===== Quoted passage =====

More than 17,000 Walmart workers and 80,000 teachers continue to strike nationally in Chile while facing escalating police-state repression and efforts by the trade unions and the state to isolate and suppress their strikes.

Entering their second and seventh weeks of strike respectively, workers at Walmart and teachers are part of a continued resurgence of the class struggle across Latin America and internationally against renewed attacks against social services, wages and jobs to keep feeding the predatory speculation of the ruling financial aristocracy.

Since teachers voted for a second time against the same rotten contract offered by the administration of billionaire Sebastián Piñera, which ignores their chief demand, the president of the Colegio de Profesores (Teachers’ Association), Mario Aguilar, has tried to talk his way into ending the strike now that winter vacations have begun.

After confessing that he had argued in favor of “ending the strike without asking the rank-and-file,” Aguilar told 24AM , “There was virtually a tie. It was an unexpected result, with a difference of 255 votes that is almost nothing.” While confusion abounds, teachers have reported online that union leaders are sending text messages ordering them to “return to classes normally on Monday, July 29.”

Leo, a teacher in Santiago, wrote on the union page, “Not a single goal reached, history and physical education will remain outside of the curriculum, nothing about the professional recognition of pre-school teachers, nothing about the historic debt. Dismissiveness has won, and the teachers strike ended in failure right when society was joining us with more than 68 percent of support. Aguilar, his Humanist Party and the Broad Front have determined to end the strike … not a goal reached.”

Polls show that a similar percentage of Chileans support the Walmart strike.

During the weekend, Walmart workers marched to central plazas across the country and in some areas were joined by striking teachers.

Anthony, a Walmart worker in the south of Chile, told the WSWS, “Many of my co-workers are counting on a good settlement because of not getting paid and the debts that are mounting. But, we still don’t know anything.”

Asked about the demands that workers continue to raise, he listed: “A raise in compensation for multi-functionality, a bonus for transportation, a bonus for assistance, better hours, a bonus for seniority, a halt to all firings and training. Look, if a manager makes 700,000 pesos it’s logical that the worker doing multiple tasks should get a salary that allows him to work and live comfortably.”

Juan, a Walmart worker from the coastal city of Valparaíso told the WSWS, “We’ve been able to close down half of the [400] stores nationally and affect sales in all stores, but even with that the company yields in negotiations…

“I work replacing products in the sales room. That is my specific function, but the new contract leaves us as room operators, which means I can be ordered to carry out countless tasks in the store, even cleaning bathrooms. This is not to belittle those who have that job, but the problem is that they burden you with more work for the same salary that is already low as it is.

“The automatization is being done without considering the transformation of the posts affected, which leads to an important number of job cuts, so we are fighting for that not to happen. It would be fantastic to be able to organize and stop these business models that only seek profits without caring about anything else. A lot of responsibility falls on the government, which doesn’t protect workers and gives a green light to multinationals like Walmart to do whatever they want.”

===== Information given =====

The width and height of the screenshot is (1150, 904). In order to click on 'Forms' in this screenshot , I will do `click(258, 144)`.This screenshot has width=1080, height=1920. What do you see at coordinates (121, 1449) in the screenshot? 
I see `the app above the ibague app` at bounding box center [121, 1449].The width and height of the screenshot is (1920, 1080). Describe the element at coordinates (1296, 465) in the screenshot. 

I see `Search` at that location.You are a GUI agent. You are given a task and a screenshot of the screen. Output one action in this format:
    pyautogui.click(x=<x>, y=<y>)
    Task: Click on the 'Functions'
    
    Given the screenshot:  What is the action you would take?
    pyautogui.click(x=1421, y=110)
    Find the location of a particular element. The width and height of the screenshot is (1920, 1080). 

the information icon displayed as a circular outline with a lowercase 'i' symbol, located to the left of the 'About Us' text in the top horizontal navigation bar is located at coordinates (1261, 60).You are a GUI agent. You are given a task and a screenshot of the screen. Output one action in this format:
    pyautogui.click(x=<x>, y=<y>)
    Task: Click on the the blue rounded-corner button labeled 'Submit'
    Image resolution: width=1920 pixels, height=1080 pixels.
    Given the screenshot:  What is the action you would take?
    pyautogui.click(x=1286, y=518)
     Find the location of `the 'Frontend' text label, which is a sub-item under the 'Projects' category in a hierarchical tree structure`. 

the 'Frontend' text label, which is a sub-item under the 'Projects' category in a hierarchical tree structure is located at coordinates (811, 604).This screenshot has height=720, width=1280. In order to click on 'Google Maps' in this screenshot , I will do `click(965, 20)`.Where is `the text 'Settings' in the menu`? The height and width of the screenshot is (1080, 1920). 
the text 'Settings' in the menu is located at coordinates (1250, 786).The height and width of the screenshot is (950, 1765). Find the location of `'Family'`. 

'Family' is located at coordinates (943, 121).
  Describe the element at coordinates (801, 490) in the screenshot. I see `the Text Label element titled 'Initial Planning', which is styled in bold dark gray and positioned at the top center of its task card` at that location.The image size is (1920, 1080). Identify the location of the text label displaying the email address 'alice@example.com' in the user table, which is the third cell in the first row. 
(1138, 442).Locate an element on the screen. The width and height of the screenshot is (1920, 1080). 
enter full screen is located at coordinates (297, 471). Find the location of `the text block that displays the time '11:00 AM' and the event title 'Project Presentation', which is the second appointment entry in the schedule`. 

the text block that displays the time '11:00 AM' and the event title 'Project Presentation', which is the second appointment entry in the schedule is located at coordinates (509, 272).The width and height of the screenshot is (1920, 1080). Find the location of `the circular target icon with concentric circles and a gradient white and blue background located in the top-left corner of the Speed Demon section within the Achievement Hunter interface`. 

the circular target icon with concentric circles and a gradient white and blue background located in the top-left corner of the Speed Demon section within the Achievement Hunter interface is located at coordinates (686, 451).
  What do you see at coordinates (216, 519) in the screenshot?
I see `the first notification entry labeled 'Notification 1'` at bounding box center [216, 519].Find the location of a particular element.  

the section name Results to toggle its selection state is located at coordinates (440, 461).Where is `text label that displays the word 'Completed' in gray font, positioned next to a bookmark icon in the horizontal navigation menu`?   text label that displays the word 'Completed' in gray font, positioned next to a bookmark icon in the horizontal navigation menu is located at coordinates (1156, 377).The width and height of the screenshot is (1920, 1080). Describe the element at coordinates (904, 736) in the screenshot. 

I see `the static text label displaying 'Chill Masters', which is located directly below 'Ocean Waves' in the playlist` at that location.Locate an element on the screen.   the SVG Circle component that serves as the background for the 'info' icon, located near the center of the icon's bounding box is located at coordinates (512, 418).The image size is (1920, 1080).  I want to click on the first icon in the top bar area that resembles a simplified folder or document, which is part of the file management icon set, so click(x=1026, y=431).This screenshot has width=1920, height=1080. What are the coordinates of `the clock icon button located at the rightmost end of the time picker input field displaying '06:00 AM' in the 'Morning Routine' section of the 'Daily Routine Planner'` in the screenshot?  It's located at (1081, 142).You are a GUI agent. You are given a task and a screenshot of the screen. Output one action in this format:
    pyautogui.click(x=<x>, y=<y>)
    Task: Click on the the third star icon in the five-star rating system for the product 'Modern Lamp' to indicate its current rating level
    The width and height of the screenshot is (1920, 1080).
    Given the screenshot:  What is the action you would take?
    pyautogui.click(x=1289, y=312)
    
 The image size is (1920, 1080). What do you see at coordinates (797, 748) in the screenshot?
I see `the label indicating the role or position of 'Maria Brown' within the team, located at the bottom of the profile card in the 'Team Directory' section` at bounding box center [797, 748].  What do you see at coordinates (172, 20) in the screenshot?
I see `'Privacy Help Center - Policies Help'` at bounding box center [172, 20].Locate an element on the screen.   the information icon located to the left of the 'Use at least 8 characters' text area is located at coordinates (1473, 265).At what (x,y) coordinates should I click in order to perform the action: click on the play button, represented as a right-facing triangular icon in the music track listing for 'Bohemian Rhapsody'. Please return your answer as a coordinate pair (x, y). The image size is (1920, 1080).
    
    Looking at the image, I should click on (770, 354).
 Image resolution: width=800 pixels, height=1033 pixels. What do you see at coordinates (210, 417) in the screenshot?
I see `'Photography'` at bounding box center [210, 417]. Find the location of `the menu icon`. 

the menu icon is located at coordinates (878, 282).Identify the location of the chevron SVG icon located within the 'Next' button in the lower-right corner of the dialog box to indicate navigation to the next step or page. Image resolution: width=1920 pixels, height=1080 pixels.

=====

Written request 1
According to the article on the strikes in Chile, how many Walmart workers are on strike?
Written request 2
Duplicate the passage of the article on the strikes in Chile between "Entering their second" and "ruling financial aristocracy.", inclusive.
Written request 3
Pick up the article on the strikes in Chile from its final sentence and write what comes next.
This material is separate from the article on the strikes in Chile.

Answer 1
More than 17,000 Walmart workers are on strike.

Answer 2
Entering their second and seventh weeks of strike respectively, workers at Walmart and teachers are part of a continued resurgence of the class struggle across Latin America and internationally against renewed attacks against social services, wages and jobs to keep feeding the predatory speculation of the ruling financial aristocracy.

Answer 3
He explained that management has begun “judging us according to our productivity, while the company wants to end all full-time contracts and prioritize part-time work. That is another conflict because here in Chile, you only survive if you work full time. So, all of these elements are used by the administration to browbeat workers.”

Asked about the response of the union to threats, Juan indicated, “The union is constantly in talks with managers locally and the company and their advice is to limit ourselves to doing our job and remaining at ease.” He concluded: “There is nothing else to do but to confront these injustices by mobilizing and raising our voice. We can’t let companies walk all over us. We must find cohesion with all workers and fight for a better world.”

Anxiety is growing among strikers, who have gone to social media to denounce the lack of communication about the negotiations. “There is no need for such air-tightness. I hope that you respect different opinions within the union,” wrote a Walmart worker.

In response to the failure of the trade unions to suffocate the wave of strikes, amid a total reluctance to fulfill workers’ demands and a long list of pension, healthcare and other regressive reforms planned by the Piñera administration, the ruling class is resorting increasingly to the methods of state terror through its militarized police force, the Carabineros, that were rampant during the Augusto Pinochet dictatorship.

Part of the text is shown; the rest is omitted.